Description of the task - Scan the records for the word "mesa". Copy each line that includes it.

----

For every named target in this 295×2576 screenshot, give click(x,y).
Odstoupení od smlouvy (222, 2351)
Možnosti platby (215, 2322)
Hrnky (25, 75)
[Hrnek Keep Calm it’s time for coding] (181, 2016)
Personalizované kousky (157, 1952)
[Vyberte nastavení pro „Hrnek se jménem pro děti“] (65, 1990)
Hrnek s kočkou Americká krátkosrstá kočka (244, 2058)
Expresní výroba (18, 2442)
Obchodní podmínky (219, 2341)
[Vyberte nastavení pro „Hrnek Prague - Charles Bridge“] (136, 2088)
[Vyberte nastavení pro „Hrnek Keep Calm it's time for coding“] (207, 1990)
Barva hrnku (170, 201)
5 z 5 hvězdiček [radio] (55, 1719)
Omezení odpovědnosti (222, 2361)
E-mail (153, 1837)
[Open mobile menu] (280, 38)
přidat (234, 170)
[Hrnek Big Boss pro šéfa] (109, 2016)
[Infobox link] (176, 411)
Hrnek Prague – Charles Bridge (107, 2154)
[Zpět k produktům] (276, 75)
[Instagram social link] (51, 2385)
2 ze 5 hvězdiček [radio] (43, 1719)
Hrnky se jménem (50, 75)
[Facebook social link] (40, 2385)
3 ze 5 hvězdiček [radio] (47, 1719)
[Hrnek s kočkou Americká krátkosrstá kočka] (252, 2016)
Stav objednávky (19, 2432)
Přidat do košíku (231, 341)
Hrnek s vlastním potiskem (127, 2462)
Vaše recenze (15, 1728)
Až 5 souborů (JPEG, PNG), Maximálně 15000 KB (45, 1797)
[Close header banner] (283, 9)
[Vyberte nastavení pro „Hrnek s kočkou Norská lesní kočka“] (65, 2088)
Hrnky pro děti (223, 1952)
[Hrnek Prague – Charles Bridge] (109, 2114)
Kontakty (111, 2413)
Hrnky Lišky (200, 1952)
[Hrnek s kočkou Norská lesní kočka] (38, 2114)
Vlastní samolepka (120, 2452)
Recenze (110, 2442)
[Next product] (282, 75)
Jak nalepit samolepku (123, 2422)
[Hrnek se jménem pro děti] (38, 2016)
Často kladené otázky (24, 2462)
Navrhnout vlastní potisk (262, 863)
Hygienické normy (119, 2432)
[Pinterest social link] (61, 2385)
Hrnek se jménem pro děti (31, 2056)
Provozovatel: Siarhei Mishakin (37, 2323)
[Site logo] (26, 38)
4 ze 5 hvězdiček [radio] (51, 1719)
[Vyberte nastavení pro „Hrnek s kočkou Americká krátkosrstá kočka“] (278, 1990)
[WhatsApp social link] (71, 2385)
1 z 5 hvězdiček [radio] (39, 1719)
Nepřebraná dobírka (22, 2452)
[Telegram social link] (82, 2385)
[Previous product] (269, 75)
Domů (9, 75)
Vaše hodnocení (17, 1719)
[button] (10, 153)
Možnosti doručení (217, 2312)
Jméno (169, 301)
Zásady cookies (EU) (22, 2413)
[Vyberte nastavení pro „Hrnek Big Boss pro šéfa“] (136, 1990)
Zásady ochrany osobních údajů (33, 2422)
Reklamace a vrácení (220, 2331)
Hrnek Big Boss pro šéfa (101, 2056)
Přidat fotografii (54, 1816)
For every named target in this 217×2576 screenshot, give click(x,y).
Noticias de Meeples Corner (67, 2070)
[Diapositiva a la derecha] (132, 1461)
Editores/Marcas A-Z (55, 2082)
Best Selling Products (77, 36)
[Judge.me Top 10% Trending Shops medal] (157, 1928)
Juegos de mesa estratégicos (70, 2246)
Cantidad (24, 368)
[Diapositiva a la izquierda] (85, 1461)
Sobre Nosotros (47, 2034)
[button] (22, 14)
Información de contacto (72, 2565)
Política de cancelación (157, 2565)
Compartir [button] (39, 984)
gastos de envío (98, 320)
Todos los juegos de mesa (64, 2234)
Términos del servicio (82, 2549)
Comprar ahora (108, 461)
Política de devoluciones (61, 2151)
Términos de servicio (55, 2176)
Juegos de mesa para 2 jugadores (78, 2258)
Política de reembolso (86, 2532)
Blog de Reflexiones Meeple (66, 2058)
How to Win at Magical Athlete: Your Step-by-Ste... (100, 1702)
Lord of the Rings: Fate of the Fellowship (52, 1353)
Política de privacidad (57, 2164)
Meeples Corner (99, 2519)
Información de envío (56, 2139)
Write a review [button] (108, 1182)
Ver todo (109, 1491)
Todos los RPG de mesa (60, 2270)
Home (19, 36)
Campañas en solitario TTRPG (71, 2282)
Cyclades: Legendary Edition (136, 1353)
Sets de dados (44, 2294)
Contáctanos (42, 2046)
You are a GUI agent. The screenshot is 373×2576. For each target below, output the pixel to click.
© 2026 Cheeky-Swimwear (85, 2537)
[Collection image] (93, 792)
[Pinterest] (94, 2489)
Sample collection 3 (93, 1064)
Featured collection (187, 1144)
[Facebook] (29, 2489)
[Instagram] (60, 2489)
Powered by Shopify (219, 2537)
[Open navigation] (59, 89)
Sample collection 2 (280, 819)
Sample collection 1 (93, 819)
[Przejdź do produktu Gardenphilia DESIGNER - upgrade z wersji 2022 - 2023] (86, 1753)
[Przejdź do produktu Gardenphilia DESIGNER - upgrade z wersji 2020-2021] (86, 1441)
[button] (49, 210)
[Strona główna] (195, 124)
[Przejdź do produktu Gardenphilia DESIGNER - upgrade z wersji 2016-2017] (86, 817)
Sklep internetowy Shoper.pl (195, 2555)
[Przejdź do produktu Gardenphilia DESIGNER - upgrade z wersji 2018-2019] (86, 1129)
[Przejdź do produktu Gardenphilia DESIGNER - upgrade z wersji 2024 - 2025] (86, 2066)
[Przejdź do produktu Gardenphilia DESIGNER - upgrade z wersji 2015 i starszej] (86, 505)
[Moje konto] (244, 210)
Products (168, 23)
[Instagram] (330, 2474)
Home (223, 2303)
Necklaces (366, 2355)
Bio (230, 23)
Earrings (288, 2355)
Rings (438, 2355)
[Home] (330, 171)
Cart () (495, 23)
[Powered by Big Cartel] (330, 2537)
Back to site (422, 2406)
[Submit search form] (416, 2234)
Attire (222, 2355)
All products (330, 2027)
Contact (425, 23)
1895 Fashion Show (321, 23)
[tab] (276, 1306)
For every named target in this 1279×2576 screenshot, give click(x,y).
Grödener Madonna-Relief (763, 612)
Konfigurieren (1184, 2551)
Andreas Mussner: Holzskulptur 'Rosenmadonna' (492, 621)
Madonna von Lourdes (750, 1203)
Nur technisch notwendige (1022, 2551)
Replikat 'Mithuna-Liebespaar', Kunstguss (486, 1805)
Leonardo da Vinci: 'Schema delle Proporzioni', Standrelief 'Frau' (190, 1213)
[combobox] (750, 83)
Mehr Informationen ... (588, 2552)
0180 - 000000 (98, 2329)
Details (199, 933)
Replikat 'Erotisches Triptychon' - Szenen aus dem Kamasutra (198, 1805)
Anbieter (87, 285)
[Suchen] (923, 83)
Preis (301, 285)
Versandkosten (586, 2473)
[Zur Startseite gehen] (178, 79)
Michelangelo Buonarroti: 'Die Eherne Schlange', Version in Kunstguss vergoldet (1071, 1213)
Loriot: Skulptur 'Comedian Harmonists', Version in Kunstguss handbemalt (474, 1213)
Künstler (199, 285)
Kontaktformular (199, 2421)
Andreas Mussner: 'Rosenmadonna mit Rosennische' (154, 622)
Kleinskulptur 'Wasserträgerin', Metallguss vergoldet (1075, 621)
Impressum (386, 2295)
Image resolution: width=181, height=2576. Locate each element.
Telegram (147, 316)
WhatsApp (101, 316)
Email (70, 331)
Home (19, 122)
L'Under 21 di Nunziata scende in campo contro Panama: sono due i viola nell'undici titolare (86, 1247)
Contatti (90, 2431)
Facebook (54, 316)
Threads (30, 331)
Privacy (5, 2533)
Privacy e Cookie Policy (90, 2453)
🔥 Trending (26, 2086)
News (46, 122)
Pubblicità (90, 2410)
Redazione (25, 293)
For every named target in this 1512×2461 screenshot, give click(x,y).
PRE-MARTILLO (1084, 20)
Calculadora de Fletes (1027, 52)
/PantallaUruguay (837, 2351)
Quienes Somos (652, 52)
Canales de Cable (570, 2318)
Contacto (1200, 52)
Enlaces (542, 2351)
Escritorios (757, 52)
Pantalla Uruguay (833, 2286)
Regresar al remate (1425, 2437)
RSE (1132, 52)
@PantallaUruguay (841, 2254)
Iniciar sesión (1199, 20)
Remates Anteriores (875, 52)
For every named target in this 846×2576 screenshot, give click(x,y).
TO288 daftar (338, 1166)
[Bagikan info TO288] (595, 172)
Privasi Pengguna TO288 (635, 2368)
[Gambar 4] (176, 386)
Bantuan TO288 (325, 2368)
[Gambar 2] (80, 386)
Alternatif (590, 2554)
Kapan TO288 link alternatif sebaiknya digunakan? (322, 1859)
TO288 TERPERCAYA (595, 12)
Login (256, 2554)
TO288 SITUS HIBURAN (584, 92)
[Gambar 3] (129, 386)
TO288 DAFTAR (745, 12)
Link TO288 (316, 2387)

----

Task output -
Juegos de mesa estratégicos (70, 2246)
Todos los juegos de mesa (64, 2234)
Juegos de mesa para 2 jugadores (78, 2258)
Todos los RPG de mesa (60, 2270)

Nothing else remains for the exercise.